Over Europe the Celts grew various forms of wheat, notably emmer, spelt, and bread. Hand-turned millstones were used and the flour stored in granaries, grain and vegetables often being stored in sealed pits. Oats, barley and rye were widely grown along with fibre plants hemp, and flax for both linen and oil. Millet was grown mainly in Gaul (western Europe where an early Celtic dialect was spoken) and Cisalpine Gaul (land of the Gauls lying to the south and east of the alps) and panicum in the Po valley. Legumes like peas, beans and lentils were also grown along with a wide variety of fruits and berries. From the sixth century BC wines were imported to northern Europe from Etruscan and Greek sources in the south.

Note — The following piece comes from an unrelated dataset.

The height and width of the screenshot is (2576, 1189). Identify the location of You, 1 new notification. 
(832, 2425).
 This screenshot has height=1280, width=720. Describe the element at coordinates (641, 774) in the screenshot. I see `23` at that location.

Pastoral farming was based around sheep, cattle and pigs: small goat-like sheep, for wool and milk rather than meat, producing dark, coarse wool which by Roman times was exported from Britain to Rome; cattle (the most abundant domestic animal) were small Celtic Shorthorn bred to produce oxen as draught animals for wagons and ploughs and as a source of milk and meat while bulls, admired for their enormous strength and ferocity, played a key role in Celtic society featuring in sacrificial rituals and Celtic art and mythology; pigs and boars, second to cattle in abundance, also featured in Celtic epics, myths and art; horses and dogs were used mostly for hunting and warfare and later for pulling the plough, but donkeys and mules only appear in the archaeological record after contact with Roman culture; chickens and cats were part of farm life but Caesar remarks that ‘Hares, fowl, and geese they think it unlawful to eat, but rear them for pleasure and amusement’[cited in BE p. 104] Salt was used in the preservation of meats, and salted pork was exported from Gaul to the Italian peninsula.